# tfQuery

Do we need a query language in TF, like MQL?

Yes, it is convenient to have a more declarative way of getting a set of interesting nodes to work with. But should it be MQL?

Experience shows that MQL may give you a very good first try, 
until you realize that you may not have queried for all cases.
You forgot to query for some elements in a different order.
You have not reckoned with gaps.
And the query does not give you interesting things from the context with the results.

Look in SHEBANQ for examples how unwieldy MQL queries may become.

Here is a good example:

[Oliver Glanz: 101_paradigm_strong-verb](https://shebanq.ancient-data.org/hebrew/query?id=1316)

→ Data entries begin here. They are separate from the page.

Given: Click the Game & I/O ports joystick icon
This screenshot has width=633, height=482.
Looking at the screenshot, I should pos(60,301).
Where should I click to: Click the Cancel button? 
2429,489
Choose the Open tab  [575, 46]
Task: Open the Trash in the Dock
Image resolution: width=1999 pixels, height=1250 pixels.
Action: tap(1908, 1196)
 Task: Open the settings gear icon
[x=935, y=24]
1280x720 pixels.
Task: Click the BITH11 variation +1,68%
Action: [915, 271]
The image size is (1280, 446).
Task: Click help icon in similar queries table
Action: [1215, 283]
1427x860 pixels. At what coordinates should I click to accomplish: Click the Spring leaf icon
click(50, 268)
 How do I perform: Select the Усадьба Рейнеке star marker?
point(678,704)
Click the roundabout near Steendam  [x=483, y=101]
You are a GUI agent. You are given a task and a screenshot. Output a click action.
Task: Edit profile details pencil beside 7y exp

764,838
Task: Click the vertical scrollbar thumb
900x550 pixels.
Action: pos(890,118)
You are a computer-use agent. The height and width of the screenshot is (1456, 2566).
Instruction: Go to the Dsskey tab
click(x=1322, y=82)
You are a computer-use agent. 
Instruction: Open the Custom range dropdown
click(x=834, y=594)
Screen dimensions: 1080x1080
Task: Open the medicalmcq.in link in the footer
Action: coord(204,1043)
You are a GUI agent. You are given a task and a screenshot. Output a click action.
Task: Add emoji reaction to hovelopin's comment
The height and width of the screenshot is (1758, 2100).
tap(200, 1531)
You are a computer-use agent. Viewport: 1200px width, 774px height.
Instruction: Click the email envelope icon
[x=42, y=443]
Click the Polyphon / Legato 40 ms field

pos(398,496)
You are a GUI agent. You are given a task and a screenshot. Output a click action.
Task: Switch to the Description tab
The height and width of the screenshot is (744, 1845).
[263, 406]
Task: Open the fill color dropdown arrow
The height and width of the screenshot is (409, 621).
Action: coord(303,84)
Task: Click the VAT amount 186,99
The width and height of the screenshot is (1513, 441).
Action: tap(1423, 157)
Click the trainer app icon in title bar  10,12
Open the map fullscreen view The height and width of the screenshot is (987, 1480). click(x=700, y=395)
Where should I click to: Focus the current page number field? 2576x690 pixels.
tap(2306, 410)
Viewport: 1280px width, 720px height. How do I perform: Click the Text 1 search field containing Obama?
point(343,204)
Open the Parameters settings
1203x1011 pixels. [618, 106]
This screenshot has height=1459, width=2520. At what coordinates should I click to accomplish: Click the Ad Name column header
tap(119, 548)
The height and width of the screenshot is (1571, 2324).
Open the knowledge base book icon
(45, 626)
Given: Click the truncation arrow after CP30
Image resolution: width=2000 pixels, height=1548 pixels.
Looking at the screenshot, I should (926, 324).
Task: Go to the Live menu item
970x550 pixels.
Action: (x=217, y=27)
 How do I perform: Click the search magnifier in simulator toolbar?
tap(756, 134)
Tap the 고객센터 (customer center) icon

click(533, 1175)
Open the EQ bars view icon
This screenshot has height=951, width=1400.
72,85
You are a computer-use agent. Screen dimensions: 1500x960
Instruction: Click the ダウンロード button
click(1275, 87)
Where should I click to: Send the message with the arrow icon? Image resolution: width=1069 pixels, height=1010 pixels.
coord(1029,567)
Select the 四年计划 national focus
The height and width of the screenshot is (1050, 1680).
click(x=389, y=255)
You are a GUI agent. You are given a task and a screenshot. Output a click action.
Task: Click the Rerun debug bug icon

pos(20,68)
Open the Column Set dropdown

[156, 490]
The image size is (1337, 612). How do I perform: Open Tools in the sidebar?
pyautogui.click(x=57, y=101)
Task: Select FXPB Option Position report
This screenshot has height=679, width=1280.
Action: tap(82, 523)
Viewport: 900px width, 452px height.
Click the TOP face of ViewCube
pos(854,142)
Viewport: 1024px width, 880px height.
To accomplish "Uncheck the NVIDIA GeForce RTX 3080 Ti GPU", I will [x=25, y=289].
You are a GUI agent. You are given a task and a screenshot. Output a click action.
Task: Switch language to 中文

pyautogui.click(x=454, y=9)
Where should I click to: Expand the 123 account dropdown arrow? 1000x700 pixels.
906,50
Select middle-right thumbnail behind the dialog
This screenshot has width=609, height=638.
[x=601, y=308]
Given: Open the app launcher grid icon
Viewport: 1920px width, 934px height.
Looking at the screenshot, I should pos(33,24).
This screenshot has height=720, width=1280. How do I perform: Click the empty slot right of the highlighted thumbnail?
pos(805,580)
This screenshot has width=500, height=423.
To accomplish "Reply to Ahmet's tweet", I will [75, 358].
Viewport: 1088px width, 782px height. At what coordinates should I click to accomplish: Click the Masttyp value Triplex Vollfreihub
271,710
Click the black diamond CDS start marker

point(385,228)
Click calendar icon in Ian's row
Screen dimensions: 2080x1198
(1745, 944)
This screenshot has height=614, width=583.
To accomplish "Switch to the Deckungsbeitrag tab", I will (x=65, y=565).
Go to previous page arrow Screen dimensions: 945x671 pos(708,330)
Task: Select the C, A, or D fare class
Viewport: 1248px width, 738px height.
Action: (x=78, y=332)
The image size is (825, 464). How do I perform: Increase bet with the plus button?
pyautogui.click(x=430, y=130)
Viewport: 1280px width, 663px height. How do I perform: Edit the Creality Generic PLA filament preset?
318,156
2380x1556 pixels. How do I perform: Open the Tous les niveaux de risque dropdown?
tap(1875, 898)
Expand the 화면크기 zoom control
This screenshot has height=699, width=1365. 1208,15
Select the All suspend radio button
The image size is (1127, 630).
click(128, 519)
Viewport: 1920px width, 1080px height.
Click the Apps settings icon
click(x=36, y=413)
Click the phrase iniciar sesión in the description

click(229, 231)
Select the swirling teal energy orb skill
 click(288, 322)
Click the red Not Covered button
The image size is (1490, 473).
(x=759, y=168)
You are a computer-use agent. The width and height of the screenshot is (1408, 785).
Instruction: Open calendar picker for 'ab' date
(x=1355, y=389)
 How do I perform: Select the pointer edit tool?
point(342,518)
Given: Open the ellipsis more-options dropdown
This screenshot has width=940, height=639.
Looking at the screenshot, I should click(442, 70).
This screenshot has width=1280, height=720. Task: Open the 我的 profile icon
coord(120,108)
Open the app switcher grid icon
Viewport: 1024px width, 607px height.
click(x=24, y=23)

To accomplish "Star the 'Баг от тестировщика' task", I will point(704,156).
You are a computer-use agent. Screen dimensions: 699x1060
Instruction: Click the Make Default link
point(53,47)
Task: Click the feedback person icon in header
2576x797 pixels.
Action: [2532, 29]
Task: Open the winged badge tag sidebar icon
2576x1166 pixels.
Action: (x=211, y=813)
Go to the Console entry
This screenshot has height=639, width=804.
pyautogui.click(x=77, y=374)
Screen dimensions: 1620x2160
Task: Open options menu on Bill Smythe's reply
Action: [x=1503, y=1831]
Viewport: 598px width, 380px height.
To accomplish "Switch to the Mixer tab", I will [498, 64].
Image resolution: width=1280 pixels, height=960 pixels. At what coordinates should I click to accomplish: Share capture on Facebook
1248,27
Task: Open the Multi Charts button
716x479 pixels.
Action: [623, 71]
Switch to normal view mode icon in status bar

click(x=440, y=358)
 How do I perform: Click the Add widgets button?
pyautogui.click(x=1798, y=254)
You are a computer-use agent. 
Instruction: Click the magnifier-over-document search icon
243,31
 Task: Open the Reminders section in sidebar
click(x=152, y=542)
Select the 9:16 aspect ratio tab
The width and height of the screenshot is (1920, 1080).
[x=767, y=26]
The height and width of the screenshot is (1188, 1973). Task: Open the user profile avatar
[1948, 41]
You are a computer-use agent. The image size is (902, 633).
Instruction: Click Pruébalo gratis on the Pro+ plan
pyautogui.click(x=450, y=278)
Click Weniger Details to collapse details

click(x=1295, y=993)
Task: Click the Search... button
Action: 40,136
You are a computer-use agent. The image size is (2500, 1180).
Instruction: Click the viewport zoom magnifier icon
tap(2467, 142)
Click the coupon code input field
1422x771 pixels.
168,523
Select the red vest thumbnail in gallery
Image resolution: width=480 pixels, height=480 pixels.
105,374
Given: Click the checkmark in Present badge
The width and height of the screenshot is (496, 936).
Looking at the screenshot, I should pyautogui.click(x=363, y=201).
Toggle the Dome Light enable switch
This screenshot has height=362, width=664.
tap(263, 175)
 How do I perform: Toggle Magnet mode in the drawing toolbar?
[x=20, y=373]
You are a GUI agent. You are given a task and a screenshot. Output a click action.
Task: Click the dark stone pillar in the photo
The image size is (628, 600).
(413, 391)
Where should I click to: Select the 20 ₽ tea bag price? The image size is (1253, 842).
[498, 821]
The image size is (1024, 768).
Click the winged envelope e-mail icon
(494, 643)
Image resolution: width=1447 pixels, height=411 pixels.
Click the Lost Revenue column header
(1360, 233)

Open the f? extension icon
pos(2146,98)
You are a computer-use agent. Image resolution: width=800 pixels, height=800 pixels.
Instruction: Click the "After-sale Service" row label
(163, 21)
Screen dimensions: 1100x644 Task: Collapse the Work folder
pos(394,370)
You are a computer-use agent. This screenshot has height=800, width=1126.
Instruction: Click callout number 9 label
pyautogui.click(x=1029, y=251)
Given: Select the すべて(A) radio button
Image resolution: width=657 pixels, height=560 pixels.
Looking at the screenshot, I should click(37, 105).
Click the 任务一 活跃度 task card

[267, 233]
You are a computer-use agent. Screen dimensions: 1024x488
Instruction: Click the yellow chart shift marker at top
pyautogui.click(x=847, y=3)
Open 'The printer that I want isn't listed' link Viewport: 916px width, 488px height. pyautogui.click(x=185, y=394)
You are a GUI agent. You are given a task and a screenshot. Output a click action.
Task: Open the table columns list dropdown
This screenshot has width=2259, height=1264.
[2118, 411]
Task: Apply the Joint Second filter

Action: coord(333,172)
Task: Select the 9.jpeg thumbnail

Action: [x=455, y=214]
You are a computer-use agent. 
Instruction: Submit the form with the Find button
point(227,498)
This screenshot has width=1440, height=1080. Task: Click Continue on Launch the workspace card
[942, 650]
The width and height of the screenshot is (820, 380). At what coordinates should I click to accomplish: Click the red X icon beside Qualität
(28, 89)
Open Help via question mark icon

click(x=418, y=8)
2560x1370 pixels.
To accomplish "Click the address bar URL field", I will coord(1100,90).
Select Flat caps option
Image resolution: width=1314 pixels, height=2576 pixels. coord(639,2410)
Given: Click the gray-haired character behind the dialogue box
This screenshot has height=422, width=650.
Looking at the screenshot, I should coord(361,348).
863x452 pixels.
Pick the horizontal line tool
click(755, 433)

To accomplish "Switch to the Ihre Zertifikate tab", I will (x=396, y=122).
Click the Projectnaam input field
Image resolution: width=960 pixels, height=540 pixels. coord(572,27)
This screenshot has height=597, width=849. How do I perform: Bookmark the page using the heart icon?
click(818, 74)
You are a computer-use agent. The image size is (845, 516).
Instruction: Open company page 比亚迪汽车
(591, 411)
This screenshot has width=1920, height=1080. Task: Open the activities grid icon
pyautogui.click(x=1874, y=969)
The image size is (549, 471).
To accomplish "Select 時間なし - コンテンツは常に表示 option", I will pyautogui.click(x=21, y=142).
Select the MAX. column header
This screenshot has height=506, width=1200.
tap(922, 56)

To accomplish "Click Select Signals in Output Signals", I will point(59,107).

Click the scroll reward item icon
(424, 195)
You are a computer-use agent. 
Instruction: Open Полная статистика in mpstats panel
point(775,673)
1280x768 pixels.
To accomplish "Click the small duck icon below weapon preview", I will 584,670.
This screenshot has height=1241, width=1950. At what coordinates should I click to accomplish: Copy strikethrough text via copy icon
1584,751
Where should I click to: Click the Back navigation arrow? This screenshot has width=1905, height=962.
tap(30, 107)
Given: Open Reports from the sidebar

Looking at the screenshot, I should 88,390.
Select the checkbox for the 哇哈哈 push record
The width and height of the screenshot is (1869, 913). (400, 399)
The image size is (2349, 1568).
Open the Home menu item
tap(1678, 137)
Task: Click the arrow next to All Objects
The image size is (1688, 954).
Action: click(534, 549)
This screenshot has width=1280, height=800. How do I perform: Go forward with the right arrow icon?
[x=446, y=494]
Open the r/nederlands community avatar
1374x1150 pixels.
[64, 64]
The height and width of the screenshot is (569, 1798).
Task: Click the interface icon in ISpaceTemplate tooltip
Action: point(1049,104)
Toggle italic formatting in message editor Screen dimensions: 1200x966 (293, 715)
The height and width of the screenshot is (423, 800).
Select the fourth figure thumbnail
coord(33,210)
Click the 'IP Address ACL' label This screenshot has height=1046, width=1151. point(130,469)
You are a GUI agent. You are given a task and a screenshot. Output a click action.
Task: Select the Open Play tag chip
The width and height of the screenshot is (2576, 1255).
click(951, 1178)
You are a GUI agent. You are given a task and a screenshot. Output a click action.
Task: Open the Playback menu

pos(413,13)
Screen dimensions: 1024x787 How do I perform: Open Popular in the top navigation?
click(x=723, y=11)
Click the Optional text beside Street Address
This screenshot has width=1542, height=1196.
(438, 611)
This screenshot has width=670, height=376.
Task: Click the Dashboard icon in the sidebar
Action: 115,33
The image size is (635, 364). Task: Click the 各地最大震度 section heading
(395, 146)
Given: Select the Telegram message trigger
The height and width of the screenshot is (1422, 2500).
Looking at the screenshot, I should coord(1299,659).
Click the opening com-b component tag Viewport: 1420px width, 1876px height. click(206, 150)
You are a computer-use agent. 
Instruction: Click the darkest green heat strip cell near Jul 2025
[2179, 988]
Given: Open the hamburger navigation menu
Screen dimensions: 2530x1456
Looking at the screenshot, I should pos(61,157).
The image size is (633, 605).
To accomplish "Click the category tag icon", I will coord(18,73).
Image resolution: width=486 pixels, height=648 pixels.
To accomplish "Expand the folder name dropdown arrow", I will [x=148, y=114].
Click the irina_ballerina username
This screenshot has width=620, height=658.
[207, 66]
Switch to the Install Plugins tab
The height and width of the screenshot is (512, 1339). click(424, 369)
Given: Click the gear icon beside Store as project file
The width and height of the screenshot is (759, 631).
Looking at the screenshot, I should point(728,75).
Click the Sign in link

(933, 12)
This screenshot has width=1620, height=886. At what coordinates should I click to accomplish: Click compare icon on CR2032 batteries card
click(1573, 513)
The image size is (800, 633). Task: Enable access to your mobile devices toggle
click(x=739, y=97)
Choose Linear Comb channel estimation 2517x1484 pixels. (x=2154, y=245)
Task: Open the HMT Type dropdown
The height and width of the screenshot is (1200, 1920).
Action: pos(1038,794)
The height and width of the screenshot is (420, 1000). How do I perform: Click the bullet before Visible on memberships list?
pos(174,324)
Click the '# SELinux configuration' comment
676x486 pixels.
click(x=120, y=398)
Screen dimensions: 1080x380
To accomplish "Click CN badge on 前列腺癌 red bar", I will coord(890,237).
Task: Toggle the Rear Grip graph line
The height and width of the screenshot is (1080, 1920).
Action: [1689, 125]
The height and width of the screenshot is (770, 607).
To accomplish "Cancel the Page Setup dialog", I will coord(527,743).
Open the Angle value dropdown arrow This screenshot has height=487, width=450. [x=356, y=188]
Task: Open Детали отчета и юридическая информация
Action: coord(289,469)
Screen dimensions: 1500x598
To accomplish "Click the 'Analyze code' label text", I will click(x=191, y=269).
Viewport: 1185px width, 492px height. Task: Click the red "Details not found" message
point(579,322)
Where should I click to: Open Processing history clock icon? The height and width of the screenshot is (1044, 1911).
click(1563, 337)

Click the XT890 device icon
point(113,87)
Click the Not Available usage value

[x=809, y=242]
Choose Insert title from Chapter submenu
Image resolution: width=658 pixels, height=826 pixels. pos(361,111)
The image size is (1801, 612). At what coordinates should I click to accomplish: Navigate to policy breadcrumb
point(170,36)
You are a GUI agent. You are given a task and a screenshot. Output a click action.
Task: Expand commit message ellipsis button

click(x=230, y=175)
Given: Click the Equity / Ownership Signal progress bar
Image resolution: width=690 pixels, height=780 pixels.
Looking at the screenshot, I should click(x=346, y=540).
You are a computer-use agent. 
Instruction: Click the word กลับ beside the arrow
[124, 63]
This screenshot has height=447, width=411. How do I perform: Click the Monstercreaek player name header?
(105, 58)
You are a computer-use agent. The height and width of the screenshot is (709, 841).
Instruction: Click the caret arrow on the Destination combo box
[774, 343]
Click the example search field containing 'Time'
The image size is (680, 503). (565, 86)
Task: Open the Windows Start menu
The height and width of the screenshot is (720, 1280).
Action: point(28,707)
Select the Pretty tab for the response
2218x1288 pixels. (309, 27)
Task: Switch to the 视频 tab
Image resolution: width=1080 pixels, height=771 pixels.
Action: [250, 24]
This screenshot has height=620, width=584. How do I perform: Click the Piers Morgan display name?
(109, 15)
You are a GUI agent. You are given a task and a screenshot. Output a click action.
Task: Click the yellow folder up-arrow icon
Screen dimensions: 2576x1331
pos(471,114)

Also, I wonder: do want a new language? Suppose we make a TFQL, then we need a parser for it,
we need to define a syntax, we need to refine the syntax, update the parser, etc.
It will become a cumbersome straight-jacket.

In our case, we do not have the requirement that non-coders should be able to use TFQL in a stand-alone manner.

On the contrary, TFQL should live in a programming environment, and we can take advantage of that.

Here are initial thought for **tfQuery**, a query *mechanism* inside TF.

* tfQuery defines queries as datastructures in Python, more precisely: as a graph
* it does not matter how you build up a query, tfQuery processses the value of a datastructure
  that you pass to it. The surface syntax will not be seen by tfQuery
* a query is a graph representation where the nodes are things like
  
  `('phrase', dict(det='und'))`
  
  or
  
  `('word', dict(sp='verb', gn='f', ps='3f'))`

* the edges specify relations between the nodes, like: *is contained in*, *follows*,
  *precedes*
  
In MQL you also specify a graph, by means of a template, but this template forces you to *overspecify*: the template often implies more constraints then you really want.

So how do we specify edges? As constraints, like this (and note that we are now writing executable code!)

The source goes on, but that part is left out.